» WHAT YOU SHOULD DO
Resume the account of painting Venus through a small telescope, writing on from its last sentence.

━━━━━ TEXT

Not long ago I purchased an inexpensive 5-inch Newtonian reflector telescope to get a closer look at the lunar surface and the planets, including the dazzling Venus riding high in the sky after sunset. Even with modest magnification the planet appeared as a beautiful crescent shaped moon in miniature, made of smooth white marble. After various cack-handed attempts to capture it with a smartphone camera I decided to make a painting instead whilst looking through the eyepiece. I have plenty of experience creating paintings in the dark but producing one with the aid of a telescope was a first for me. As I worked quickly I made adjustments to the scope every thirty seconds because the planet constantly drifted out of view (I had yet to attach the motorised EQ mount device) but the opportunity to capture this fleeting earth-sized planet in paint was not to be missed.

━━━━━━━━━━
━━━━━ DATA RECORDS

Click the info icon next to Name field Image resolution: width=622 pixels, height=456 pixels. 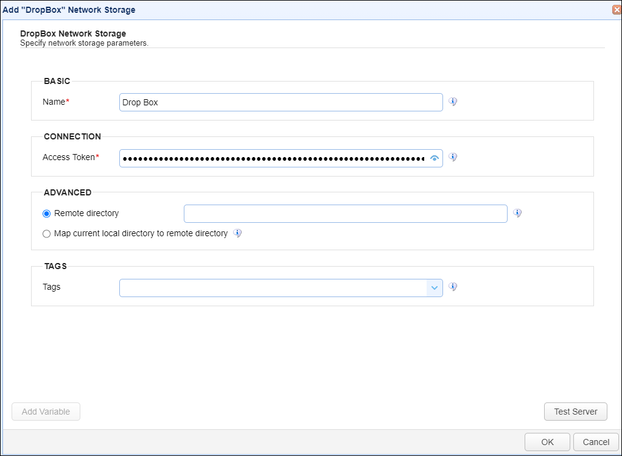click(x=453, y=102)
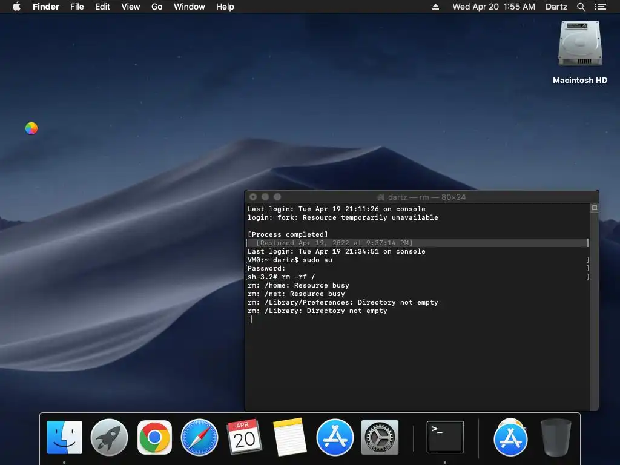
Task: Click the eject icon in menu bar
Action: click(435, 7)
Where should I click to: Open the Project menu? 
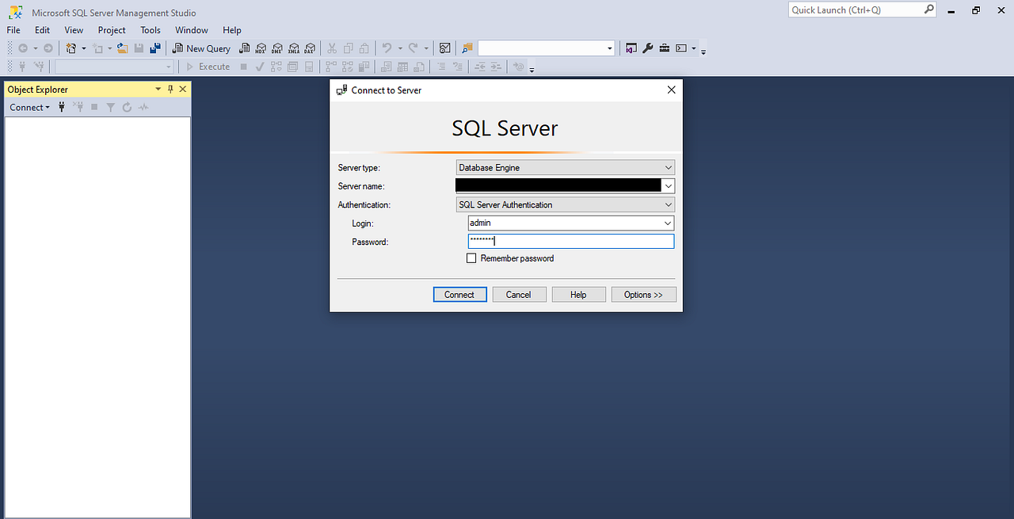pyautogui.click(x=111, y=30)
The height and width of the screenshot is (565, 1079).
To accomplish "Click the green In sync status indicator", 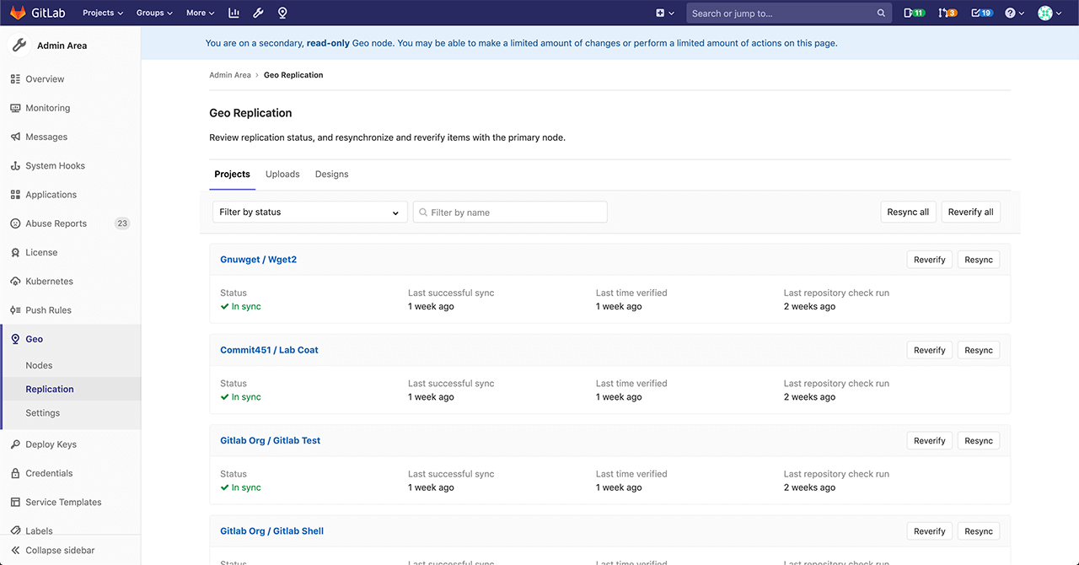I will (240, 306).
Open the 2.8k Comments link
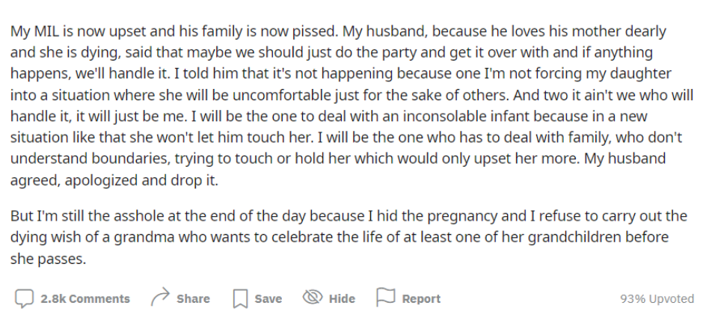703x326 pixels. click(85, 298)
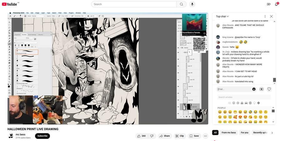The width and height of the screenshot is (281, 141).
Task: Click the YouTube logo to go home
Action: pos(9,4)
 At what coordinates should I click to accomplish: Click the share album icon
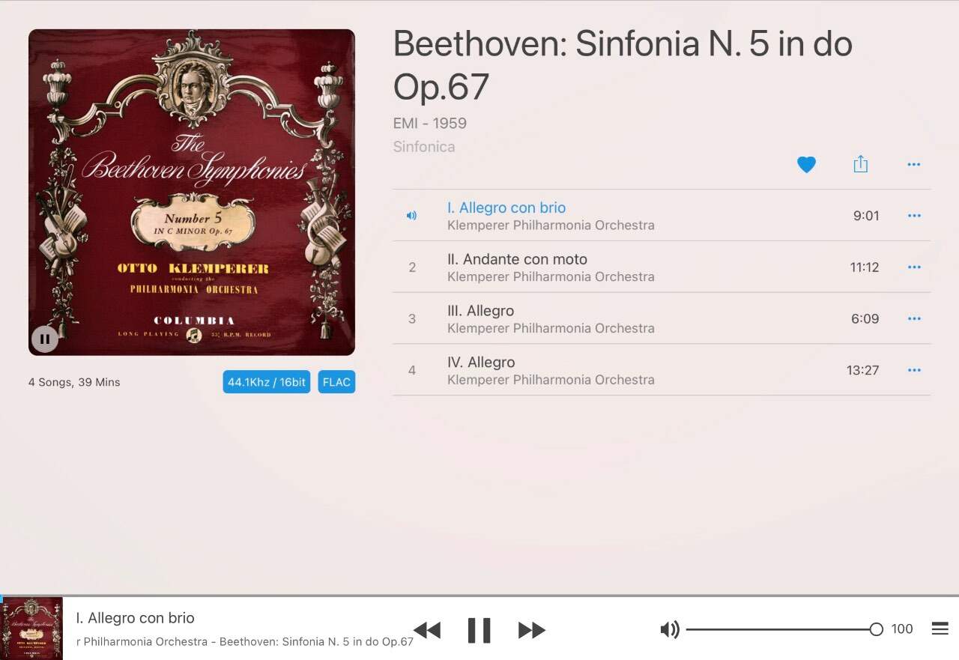coord(860,164)
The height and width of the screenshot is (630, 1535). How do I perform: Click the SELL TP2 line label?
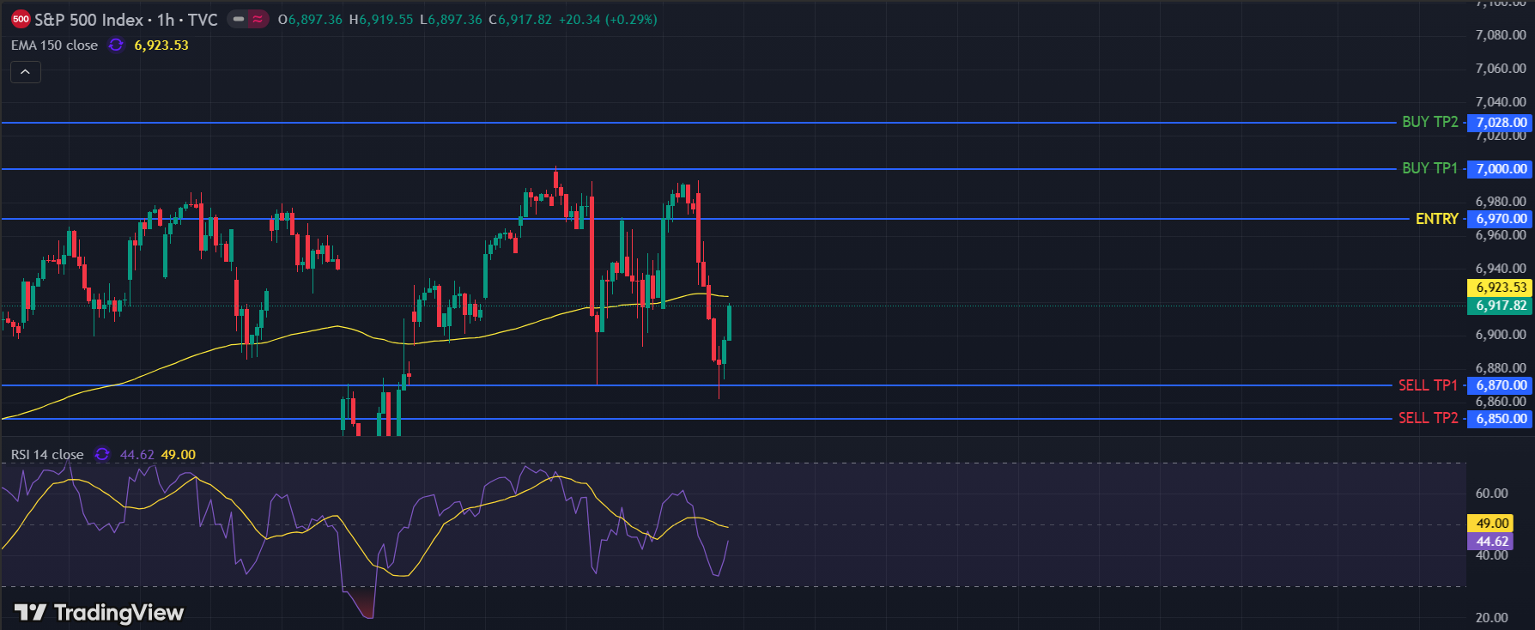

━━━━━━━━━━

» RESULT
The moon has often featured in my work, usually as a glowing orb, but there was one occasion when it was accompanied closely in the sky by the planet Jupiter, rising above an earth based landscape of a housing estate in south east London. The immense scale of space is hard to visualise as the gas giant Jupiter appears as a small flat dot when placed alongside a much larger but equally flat moon.
Art and science have always collaborated together in the search for knowledge and revelation, often in direct and novel ways. In the era of ‘Cool Britannia’, artist Damian Hirst’s Spot Painting was used as a practical device (alongside a sound recording by Brit-pop band Blur) for the ill-fated Beagle 2 Mars lander in 2003. Hirst’s work would have served as a colour calibration chart for the craft’s equipment to measure against the natural colours of the Martian landscape. Though the mission was ultimately lost, Hirst’s spot painting is the first artwork to land on another planet. This direct relationship between art and science also works the other way around: Consider Apollo 12 astronaut Alan Bean who made it a lifelong post-mission ‘mission’ to paint his memories of the lunar surface (seemingly after feeling guilty for having burnt out the live picture colour camera on the moon by accidentally pointing it at the sun!)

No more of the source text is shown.